DECLARATION DES FORCES SOCIALES GUINEENNES
La Guinée vit actuellement un tournant de son histoire. La prise du pouvoir par les militaires, suite au décès du Président Lansana Conté, a été accueillie favorablement par l’ensemble de la population, exaspérée par des années de mauvaise gouvernance l’ayant conduite à la misère.
Au lendemain de sa prise du pouvoir, le Conseil National pour la Démocratie et le Développement (CNDD) et son Président ont pris un certain nombre d’engagements allant dans le sens de la refondation de l’Etat et de l’instauration d’une démocratie véritable. Pour cela, une période de transition devait permettre d’engager les réformes nécessaires et de dynamiser le processus électoral démocratique à l’issue duquel serait restaurés l’ordre constitutionnel et des institutions républicaines crédibles.
Aujourd’hui, plusieurs interrogations se posent au vu des priorités qui semblent se dégager dans la conduite du pays par le CNDD. C’est pourquoi, le 31 janvier 2009, le mouvement social guinéen, à travers le Conseil National des Organisations de la Société Civile Guinéenne (CNOSCG) et l’Inter-centrale Syndicale CNTG-USTG élargie à l’ONSLG et l’UDTG, a réuni ses représentants venus de toutes les régions et préfectures de la Guinée lors d’une journée de concertation à Conakry, à l’issue de laquelle il s’est prononcé en exprimant ses préoccupations et attentes quant à la période de transition.
Considérant que :
• Le discours-programme du Chef de l’Etat, prononcé le 14 janvier 2009, ne semble pas s’inscrire dans une durée conforme au délai de transition de 12 mois.
• Aucune mesure n’a été prise à ce jour pour la mise en place d’un organe faisant office d’instance législative pour la durée de la transition.
• Les audits et enquêtes actuellement menés ne s’inscrivent pas dans un cadre légal garantissant le respect des droits et de la dignité des personnes.
• La population guinéenne est victime de multiples tracasseries de la part des forces de défense et de sécurité, notamment lors de ses déplacements à l’intérieur du pays.
• Le respect des engagements du CNDD concernant la période de transition en termes de durée, de priorités, d’organes et de programme approprié est une condition sine qua non à l’atteinte pour la Guinée du point d’achèvement de l’initiative PPTE visant l’annulation de la dette du pays et par là même l’amélioration des conditions de vie de ses populations. Dans le cas contraire, la Guinée risque fort de s’isoler du reste de la communauté internationale, et par conséquent de ne plus bénéficier des appuis indispensables à son développement.

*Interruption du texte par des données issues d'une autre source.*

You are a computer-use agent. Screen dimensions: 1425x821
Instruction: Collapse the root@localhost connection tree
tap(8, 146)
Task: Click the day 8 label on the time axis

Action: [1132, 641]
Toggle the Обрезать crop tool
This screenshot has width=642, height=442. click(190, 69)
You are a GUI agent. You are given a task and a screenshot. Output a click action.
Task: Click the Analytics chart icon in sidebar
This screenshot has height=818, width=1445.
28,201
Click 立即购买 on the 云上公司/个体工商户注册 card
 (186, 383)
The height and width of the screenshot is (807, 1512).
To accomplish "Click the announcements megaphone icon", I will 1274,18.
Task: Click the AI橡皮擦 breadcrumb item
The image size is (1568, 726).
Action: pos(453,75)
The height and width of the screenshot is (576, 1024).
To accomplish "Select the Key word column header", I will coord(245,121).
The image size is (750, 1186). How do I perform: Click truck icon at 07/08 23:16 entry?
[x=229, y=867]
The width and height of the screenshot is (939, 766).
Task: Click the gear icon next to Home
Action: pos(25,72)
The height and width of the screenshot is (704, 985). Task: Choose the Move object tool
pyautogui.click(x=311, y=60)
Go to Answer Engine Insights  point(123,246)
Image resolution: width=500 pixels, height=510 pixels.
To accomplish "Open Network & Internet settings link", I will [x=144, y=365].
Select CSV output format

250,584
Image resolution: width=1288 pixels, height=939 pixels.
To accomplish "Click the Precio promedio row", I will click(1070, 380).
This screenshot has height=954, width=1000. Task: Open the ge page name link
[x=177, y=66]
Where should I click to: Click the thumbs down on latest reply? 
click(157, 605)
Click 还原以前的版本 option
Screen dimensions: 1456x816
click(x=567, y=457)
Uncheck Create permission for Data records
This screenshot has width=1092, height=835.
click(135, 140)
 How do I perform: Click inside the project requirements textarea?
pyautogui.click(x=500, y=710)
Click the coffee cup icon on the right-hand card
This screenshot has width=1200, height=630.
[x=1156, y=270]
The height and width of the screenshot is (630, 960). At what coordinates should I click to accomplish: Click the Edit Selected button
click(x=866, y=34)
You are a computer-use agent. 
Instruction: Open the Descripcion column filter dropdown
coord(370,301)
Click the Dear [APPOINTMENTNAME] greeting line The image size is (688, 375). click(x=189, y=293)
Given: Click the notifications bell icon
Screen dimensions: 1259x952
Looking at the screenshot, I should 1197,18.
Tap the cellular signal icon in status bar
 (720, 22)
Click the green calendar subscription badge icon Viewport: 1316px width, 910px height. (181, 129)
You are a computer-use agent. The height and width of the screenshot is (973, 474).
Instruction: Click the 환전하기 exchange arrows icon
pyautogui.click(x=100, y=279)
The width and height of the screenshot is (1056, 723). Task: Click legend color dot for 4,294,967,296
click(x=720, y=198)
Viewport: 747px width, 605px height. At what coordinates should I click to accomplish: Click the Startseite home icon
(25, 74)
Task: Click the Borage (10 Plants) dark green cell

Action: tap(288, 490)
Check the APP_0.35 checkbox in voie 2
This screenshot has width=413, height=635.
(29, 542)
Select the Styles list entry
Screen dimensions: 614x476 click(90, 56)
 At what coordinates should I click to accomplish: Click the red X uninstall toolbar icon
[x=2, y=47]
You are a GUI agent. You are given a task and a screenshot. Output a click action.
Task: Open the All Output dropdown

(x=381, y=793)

Ainsi, le mouvement social guinéen, par la voix du Conseil National des Organisations de la Société Civile et de l’Inter-Centrale Syndicale CNTG-USTG élargie à l’UDTG et l’ONSLG, demande vivement :
1. Un engagement formel et sans ambiguïté du CNDD à ce que la période de transition n’excède pas 12 mois depuis la prise du pouvoir, avec la communication immédiate d’un chronogramme concret s’inscrivant dans ce délai, incluant échéances électorales et réformes institutionnelles.
2. La constitution d’un organe de transition regroupant des représentants de toutes les forces vives de la Nation et doté d’un réel pouvoir législatif durant la période transitoire.
3. Le renforcement du processus électoral par la consolidation des acquis de la CENI, la poursuite des opérations d’enrôlement et la mise à disposition immédiate de ressources suffisantes afin de garantir le déroulement des élections dans le respect des échéances de la transition.
4. La levée officielle de la suspension des activités politiques et syndicales, entrave aux libertés individuelles et collectives, afin de permettre à tous les guinéens de s’exprimer sur la transition démocratique en cours.
5. La relance de la Commission d’Enquête Indépendante sur les massacres survenus lors des événements de 2006 et 2007.
6. La poursuite des audits, à condition de les réaliser sans exclusion et dans le respect des droits et de la dignité des personnes.
7. La levée immédiate des barrages routiers qui entravent la libre circulation des personnes et des biens, cette pratique constituant actuellement une source d’enrichissement illicite des hommes en uniforme et de tracasserie excessive pour les populations.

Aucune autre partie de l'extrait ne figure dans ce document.